Pixel coordinate grounding data:
- - -

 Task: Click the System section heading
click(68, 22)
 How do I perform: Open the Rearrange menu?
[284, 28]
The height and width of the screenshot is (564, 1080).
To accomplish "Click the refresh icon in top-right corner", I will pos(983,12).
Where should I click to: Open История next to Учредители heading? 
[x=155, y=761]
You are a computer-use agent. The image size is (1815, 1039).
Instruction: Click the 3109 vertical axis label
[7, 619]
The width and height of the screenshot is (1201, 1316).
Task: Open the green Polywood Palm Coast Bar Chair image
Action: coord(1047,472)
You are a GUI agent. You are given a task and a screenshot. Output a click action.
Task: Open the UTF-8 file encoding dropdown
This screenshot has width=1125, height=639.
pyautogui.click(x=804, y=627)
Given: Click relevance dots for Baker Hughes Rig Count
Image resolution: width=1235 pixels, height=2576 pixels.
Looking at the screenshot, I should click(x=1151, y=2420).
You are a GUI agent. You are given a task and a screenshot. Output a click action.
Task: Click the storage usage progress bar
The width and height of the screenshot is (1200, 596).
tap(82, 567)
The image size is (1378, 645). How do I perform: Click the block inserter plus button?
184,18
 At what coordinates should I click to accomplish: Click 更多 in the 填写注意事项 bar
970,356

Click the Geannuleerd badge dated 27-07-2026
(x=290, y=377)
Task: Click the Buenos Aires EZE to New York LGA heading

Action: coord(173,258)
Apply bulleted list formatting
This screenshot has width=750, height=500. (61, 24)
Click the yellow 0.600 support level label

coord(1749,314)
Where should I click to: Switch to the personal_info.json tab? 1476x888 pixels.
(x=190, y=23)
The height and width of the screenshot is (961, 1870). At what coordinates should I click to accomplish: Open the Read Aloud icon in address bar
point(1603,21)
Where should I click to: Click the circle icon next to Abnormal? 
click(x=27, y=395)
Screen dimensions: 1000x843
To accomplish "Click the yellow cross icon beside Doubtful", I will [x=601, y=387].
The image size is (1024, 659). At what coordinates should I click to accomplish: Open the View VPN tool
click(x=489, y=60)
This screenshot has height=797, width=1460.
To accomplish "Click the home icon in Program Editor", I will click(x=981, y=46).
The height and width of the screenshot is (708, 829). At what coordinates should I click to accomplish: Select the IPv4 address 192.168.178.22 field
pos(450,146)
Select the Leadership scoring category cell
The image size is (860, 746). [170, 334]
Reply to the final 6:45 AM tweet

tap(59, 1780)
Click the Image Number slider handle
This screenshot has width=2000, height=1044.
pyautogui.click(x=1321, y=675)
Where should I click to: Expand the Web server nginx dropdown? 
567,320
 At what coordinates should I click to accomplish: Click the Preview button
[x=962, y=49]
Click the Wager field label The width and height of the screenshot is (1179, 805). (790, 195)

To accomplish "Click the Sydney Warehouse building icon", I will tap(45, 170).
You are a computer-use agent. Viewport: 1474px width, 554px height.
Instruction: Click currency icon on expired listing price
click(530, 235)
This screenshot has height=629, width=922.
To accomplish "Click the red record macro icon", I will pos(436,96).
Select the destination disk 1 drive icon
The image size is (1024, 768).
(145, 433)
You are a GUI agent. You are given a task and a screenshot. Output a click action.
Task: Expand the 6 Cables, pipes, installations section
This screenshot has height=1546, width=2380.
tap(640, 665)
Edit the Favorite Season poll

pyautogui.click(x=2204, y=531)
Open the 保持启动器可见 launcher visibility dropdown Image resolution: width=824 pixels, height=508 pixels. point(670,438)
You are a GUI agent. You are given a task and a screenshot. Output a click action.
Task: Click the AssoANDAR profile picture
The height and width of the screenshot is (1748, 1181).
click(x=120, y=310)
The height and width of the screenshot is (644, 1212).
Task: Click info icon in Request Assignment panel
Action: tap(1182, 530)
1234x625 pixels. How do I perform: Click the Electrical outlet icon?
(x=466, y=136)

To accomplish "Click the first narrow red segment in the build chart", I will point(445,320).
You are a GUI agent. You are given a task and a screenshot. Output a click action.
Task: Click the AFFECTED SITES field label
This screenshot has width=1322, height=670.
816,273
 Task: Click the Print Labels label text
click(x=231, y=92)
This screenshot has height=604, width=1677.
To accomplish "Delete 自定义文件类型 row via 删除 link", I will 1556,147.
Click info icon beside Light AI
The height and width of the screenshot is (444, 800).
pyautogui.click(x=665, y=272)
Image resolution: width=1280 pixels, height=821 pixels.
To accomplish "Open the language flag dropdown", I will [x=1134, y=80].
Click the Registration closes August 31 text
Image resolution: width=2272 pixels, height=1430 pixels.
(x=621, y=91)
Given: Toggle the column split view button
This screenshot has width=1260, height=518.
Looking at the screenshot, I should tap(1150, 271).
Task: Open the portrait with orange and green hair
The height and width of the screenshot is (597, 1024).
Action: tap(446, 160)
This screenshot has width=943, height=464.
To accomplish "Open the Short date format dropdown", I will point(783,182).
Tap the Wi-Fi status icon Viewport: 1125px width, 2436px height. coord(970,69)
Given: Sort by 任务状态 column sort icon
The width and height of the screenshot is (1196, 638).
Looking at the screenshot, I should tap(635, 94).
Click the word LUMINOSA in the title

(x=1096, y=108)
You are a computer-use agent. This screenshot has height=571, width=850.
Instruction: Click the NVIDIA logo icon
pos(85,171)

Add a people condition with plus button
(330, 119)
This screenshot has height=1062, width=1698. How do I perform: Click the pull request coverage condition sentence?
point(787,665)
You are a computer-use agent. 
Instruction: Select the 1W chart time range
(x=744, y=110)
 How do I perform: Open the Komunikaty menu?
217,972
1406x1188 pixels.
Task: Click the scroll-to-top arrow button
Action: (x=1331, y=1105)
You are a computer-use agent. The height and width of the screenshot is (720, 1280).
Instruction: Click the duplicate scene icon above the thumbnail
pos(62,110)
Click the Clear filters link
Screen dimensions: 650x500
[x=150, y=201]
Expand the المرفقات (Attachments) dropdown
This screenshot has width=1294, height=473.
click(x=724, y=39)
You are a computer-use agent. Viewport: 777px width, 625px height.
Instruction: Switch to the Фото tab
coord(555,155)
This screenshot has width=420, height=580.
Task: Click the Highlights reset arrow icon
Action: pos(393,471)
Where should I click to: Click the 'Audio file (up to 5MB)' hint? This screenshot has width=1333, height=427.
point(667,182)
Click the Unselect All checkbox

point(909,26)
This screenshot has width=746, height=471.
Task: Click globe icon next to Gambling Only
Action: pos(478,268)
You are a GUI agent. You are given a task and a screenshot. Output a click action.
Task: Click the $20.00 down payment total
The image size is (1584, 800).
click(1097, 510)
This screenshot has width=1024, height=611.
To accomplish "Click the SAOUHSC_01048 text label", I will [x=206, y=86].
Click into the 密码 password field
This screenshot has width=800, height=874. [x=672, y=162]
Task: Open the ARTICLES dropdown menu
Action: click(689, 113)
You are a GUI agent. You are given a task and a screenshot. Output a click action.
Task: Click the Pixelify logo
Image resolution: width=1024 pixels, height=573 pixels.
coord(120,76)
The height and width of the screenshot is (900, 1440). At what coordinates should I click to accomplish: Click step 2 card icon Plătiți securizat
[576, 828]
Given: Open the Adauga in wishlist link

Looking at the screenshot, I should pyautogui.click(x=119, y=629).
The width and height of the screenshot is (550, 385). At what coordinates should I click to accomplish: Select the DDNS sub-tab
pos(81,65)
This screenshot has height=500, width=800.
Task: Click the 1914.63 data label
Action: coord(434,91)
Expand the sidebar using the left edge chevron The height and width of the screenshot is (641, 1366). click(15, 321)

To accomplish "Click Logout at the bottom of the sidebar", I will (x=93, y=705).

- - -

EXERCISE DETAILS
Exactly reproduce the lines from the one containing "Expand the المرفقات (Attachments) dropdown" through the end of the records, and only those lines.

ANSWER BOX
Expand the المرفقات (Attachments) dropdown
This screenshot has width=1294, height=473.
click(x=724, y=39)
You are a computer-use agent. Viewport: 777px width, 625px height.
Instruction: Switch to the Фото tab
coord(555,155)
This screenshot has width=420, height=580.
Task: Click the Highlights reset arrow icon
Action: pos(393,471)
Where should I click to: Click the 'Audio file (up to 5MB)' hint? This screenshot has width=1333, height=427.
point(667,182)
Click the Unselect All checkbox

point(909,26)
This screenshot has width=746, height=471.
Task: Click globe icon next to Gambling Only
Action: pos(478,268)
You are a GUI agent. You are given a task and a screenshot. Output a click action.
Task: Click the $20.00 down payment total
The image size is (1584, 800).
click(1097, 510)
This screenshot has width=1024, height=611.
To accomplish "Click the SAOUHSC_01048 text label", I will [x=206, y=86].
Click into the 密码 password field
This screenshot has width=800, height=874. [x=672, y=162]
Task: Open the ARTICLES dropdown menu
Action: click(689, 113)
You are a GUI agent. You are given a task and a screenshot. Output a click action.
Task: Click the Pixelify logo
Image resolution: width=1024 pixels, height=573 pixels.
coord(120,76)
The height and width of the screenshot is (900, 1440). At what coordinates should I click to accomplish: Click step 2 card icon Plătiți securizat
[576, 828]
Given: Open the Adauga in wishlist link

Looking at the screenshot, I should pyautogui.click(x=119, y=629).
The width and height of the screenshot is (550, 385). At what coordinates should I click to accomplish: Select the DDNS sub-tab
pos(81,65)
This screenshot has height=500, width=800.
Task: Click the 1914.63 data label
Action: coord(434,91)
Expand the sidebar using the left edge chevron The height and width of the screenshot is (641, 1366). click(15, 321)

To accomplish "Click Logout at the bottom of the sidebar", I will (x=93, y=705).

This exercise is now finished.